Being prepared can help you quit smoking and other tobacco use. Use these proven strategies to help end your dependence on tobacco.By Mayo Clinic Staff
You know that when you quit smoking, it's one of the best things you can do for your health. So now you want to get serious and quit smoking. But you also know that quitting smoking can be challenging and that it takes most smokers several tries before they succeed.
So how do you quit smoking, hopefully for good? These tried-and-true strategies can help you achieve your goal to quit smoking. Try one or two, or try them all until you find what works for you.
Consider what you don't like about smoking, and why you want to quit smoking. Are you worried about health consequences, such as lung cancer and heart disease? Do you want to feel better? Set a good example for your kids? Rid yourself of that lingering smoke smell on your hair, skin and clothes? Write it all down and carry the list with you. Each time you pick up a cigarette or have the urge to do so, read your list and remind yourself why you want to quit smoking.
Get others on your side. Tell your family, friends and co-workers that you want to quit smoking. You may even ask them to remind you why it's important to quit smoking if they see you pick up a cigarette. Also, ask your friends or anyone in your household who smokes to quit smoking, too. And consider joining a support group — either in person or online — for people who've quit smoking or want to.

▶ **About this task**
Can you write out the part of the quit-smoking article that begins at "So how do you" and stops after "works for you.", word for word?

▶ **Extracted information**

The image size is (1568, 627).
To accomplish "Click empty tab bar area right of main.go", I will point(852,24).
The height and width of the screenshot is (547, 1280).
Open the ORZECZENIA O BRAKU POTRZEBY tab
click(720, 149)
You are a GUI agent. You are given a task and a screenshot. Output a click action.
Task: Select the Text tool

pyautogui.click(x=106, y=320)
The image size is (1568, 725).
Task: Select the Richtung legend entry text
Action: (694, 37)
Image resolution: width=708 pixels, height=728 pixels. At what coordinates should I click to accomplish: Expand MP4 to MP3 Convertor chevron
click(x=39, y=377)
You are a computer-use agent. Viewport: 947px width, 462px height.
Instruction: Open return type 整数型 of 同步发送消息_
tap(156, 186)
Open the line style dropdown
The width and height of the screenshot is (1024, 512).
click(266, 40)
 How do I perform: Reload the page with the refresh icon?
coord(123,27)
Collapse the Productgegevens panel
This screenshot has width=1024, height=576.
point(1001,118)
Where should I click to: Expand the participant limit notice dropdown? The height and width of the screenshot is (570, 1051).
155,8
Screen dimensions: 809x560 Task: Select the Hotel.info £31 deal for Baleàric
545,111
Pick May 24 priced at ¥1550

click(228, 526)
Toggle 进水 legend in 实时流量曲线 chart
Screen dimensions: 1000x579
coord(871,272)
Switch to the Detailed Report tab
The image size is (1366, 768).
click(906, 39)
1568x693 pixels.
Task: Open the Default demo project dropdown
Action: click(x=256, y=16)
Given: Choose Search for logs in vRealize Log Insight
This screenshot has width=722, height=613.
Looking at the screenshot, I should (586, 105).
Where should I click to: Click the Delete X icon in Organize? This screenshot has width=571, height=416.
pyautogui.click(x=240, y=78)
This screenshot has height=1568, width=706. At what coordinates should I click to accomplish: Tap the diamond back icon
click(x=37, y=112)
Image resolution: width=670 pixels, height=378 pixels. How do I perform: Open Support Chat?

▶ **Answer area**
So how do you quit smoking, hopefully for good? These tried-and-true strategies can help you achieve your goal to quit smoking. Try one or two, or try them all until you find what works for you.